Intelligent Compressed Air: Distribution Piping and Pressure Drop

An important step you must take after determining your compressed air requirements is the distribution piping for the system. The piping will be the “veins” that connect your entire facility to the compressor. Before installing pipe, it is important to consider how the compressed air will be consumed at the point of use. In order to ensure optimal performance of any compressed air operated device, you must ensure sufficient compressed air flow is delivered. Simply put, inadequate air flow won’t allow you to get the job done.

Pressure drop through the pipe is caused by the friction of the air mass making contact with the inside walls of the pipe. This is a function of the volume of flow through the pipe. Larger diameter pipes will result in a lower pressure drop, and vice versa for smaller diameter pipes. The chart below from the “Compressed Air and Gas Institute Handbook” provides the pressure drop that can be expected at varying CFM for 2”, 3”, and 4” ID pipe.

Once you’ve determined the appropriate piping size for your system, you’ll need to consider the different materials that are available. Some different materials that you’ll find as options are: steel piping (Schedule 40) both with or without galvanizing, stainless steel, copper, and even some plastic piping systems are available.

Plastic piping is not generally recommended to be used for compressed air. Some lubricants that are present in the air can act as a solvent and degrade the pipe over time. PVC should NEVER be used as a compressed air distribution pipe. Take a look at this inspection report an automotive supply store received fines totaling $13,200 as a result of an injury caused by shrapnel from a PVC pipe bursting. However, there are some composite plastics that are suitable for use with compressed air. PVC is most certainly not one of them.  
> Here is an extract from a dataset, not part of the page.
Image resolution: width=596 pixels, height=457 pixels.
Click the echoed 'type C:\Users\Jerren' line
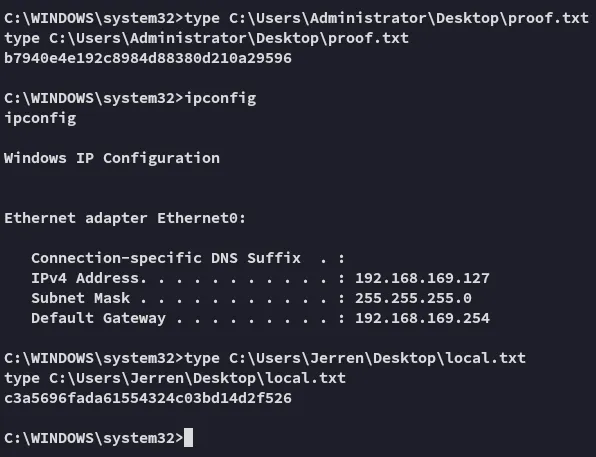[175, 378]
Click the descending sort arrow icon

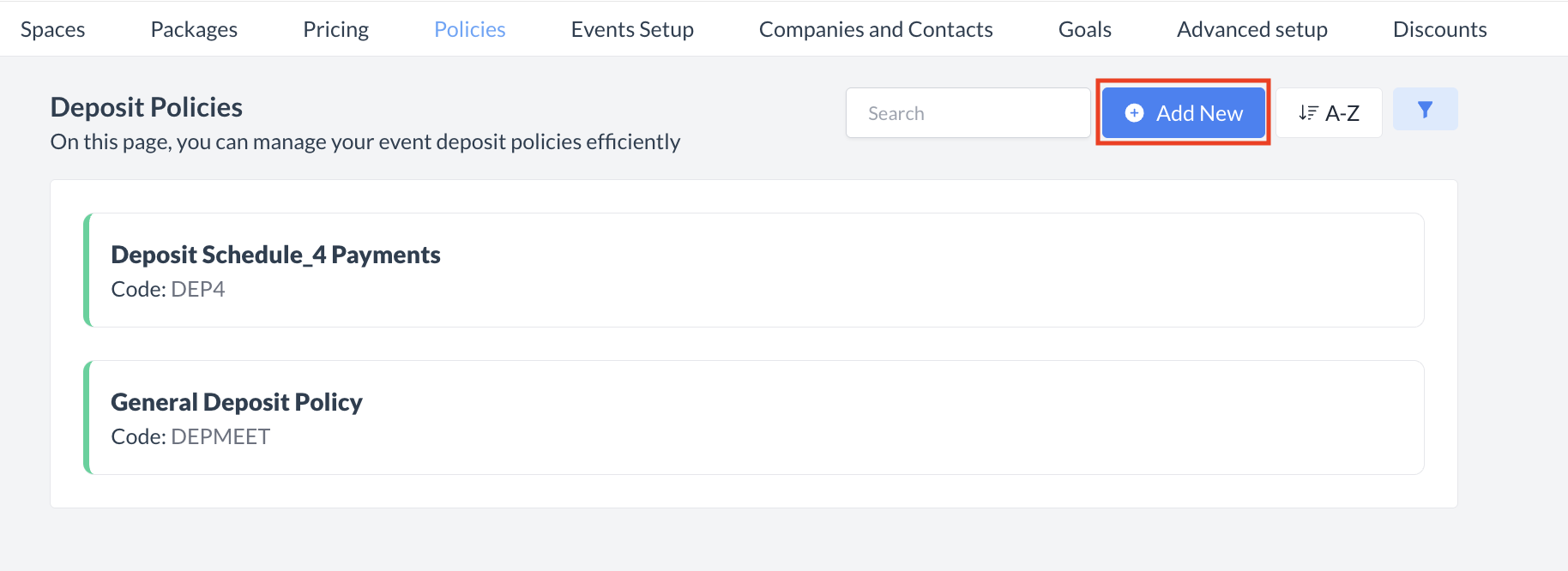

Steel pipe is a traditional material used in many compressed air distribution systems. It’s strong and durable on the outside and is a familiar material for many to work with. Its strength comes at a price, steel pipe is very heavy and requires anchors to properly suspend it. Steel pipe (not galvanized) is also susceptible to corrosion. This corrosion ends up in your supply air and can wreak havoc on your point-of-use products and can even contaminate your product. While galvanized steel pipe does reduce the potential for corrosion, this galvanizing coating can flake off over time and result in the exact same potential issues. Stainless Steel pipe eliminates the corrosion and rusting concerns while still maintaining the strength and durability of steel pipe. They can be more difficult to install as stainless steel pipe threads can be difficult to work with

Copper piping is another potential option. Copper pipe is corrosion-free, easy to cut, and lightweight making it easy to suspend. These factors come at a significant increase in costs, however, which can prevent it from being a suitable solution for longer runs or larger ID pipe installations. Soldering of the connecting joints can be time consuming and does require a skilled laborer to do so.

Another lightweight material that is increasingly more common in industry is aluminum piping. Like copper, aluminum is lightweight and anti-corrosion. They’re easy to connect with push-to-lock connectors and are ideal for clean air applications. Aluminum pipe remains leak-free over time and can dramatically reduce compressed air costs. While the initial cost can be high, eliminating potential leaks can help to recoup some of the initial investment.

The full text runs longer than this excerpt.